Iran Factions Use Hikers for Own Political Games

If previous Iranian government behavior is any indication, the 8 year sentence handed down this past weekend against the two American hikers, Josh Fattal and Shane Bauer, is by no means the final word.  The Iranian government has always sought more tactical flexibility and uses situations such as this to leverage its opponents.  But in addition to the continued U.S.-Iran standoff, the hikers have also fallen prey to political infighting in Tehran that creates the biggest obstacle to clarity.  Their sentence is the latest installment in a series of political football matches between the various factions inside of Iran.
Recall that it was last September when Mahmoud Ahmadinejad, attempting to score points for himself just weeks before coming to New York to address the UN General Assembly, announced an imminent release for the third hiker, Sara Shourd.  But Ahmadinejad’s political opponents in the Judiciary attempted to block the initiative and prevent any corresponding political capital Ahmadinejad hoped to gain.  They cancelled Shourd’s release and ultimately required her to post bail of $500,000 before she was finally released on September 14th.
In a case of déjà vu with Fattal and Bauer, Foreign Minister Ali Akbar Salehi (appointed by Ahmadinejad) suggested the trial would lead to their freedom.  But this past weekend, we saw a completely different result.
Now, Fattal and Bauer will continue to languish in Evin Prison instead of being reunited with their families.  You can take action to send a letter calling for their release through Amnesty International’s website.
In a radio interview with Anti-War.com, NIAC’s  Reza Marashi explained, “It’s a puzzle to me what Iran’s trying to achieve.”  But he also said there remains a glimmer of hope that the Supreme Leader would issue  an edict releasing the hikers.  It could be a way to save face, by showing leniency in the holy month of Ramadan.  This way they “won’t have to come up with a nonsensical justification for keeping them in prison,” Marashi said.
As Wednesday’s New York Times editorial put it, “There is no legitimate excuse not to (let them go).

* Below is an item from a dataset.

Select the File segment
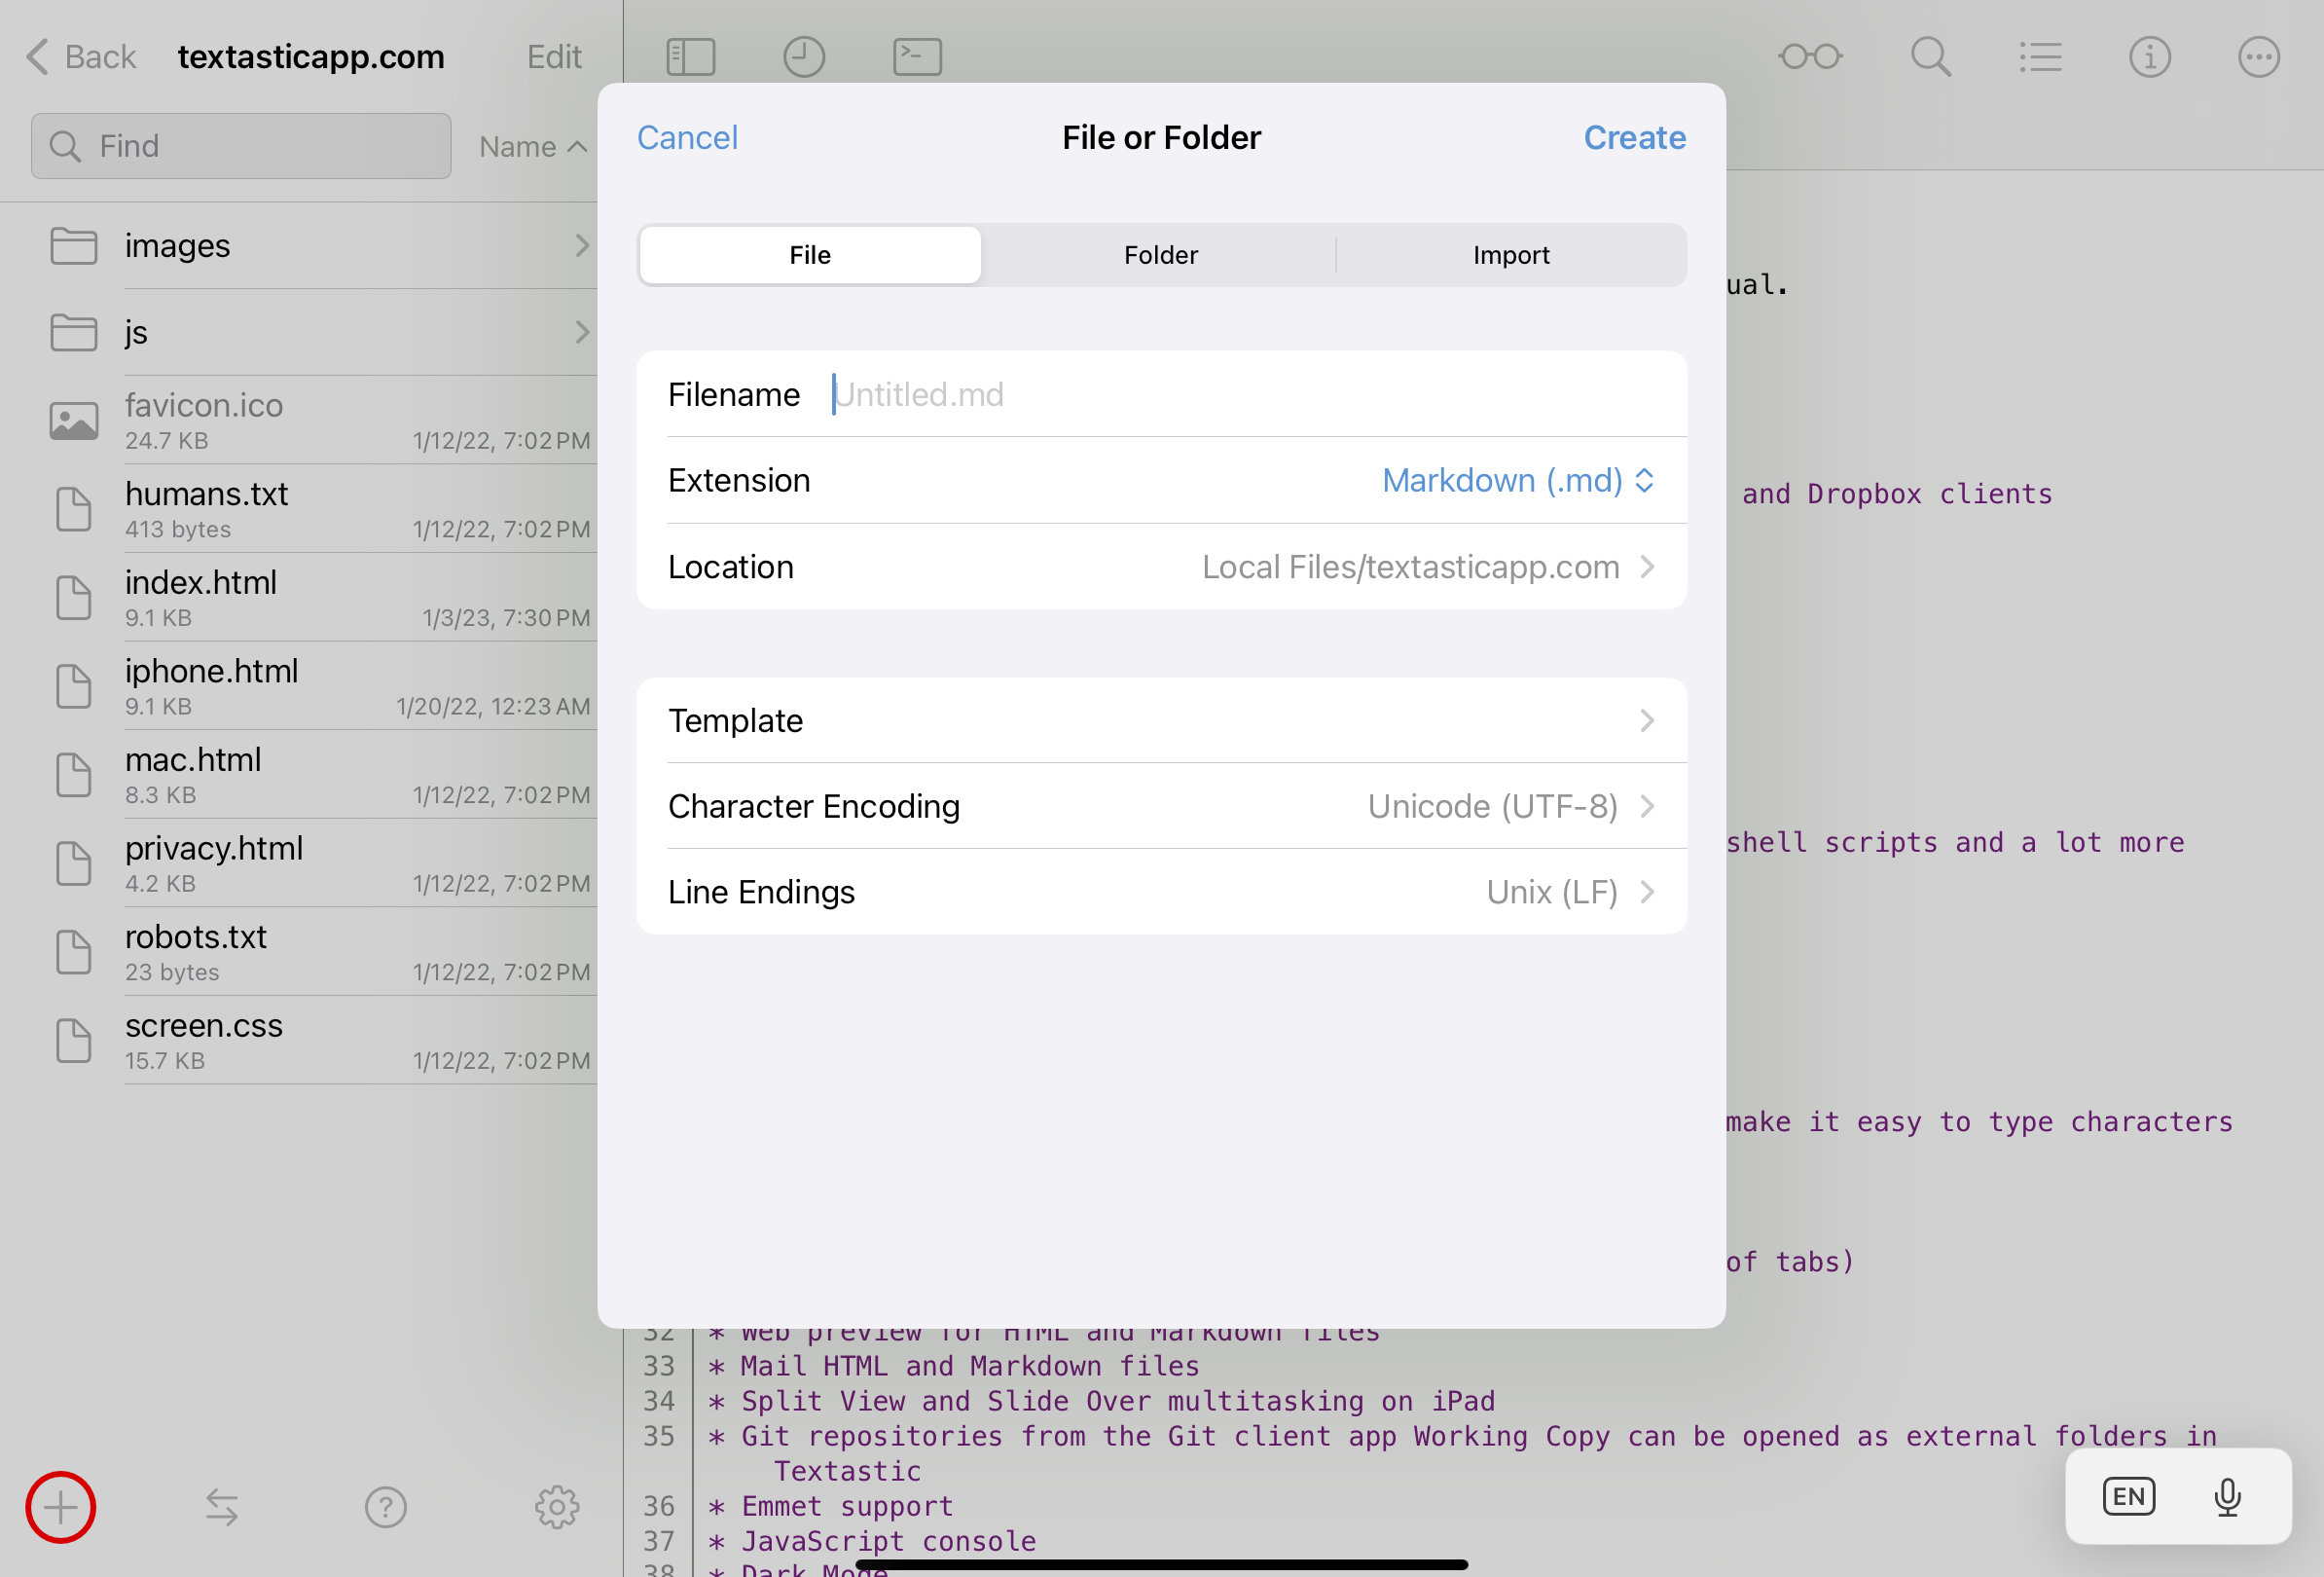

Mr. Bauer and Mr. Fattal should be freed immediately.”
But in addition the murky internal political dynamic, this situation is endemic to the conflict between the US and Iran.  As Marashi points out, “If relations had been halfway normal this would have been resolved far earlier.”  Without diplomatic relations, there are few levers for the U.S. to pull.
Unfortunately, due to a deeply seeded culture of mistrust on both sides, the US and Iran have framed their relationship as a zero-sum game. Thus, if one side gains then by nature the other side loses.  It’s easy to envision how a stalemate can develop as neither side is willing to bargain or negotiate.  So, situations like we see with the hikers become more “complex, even though (the solution) is straight forward.”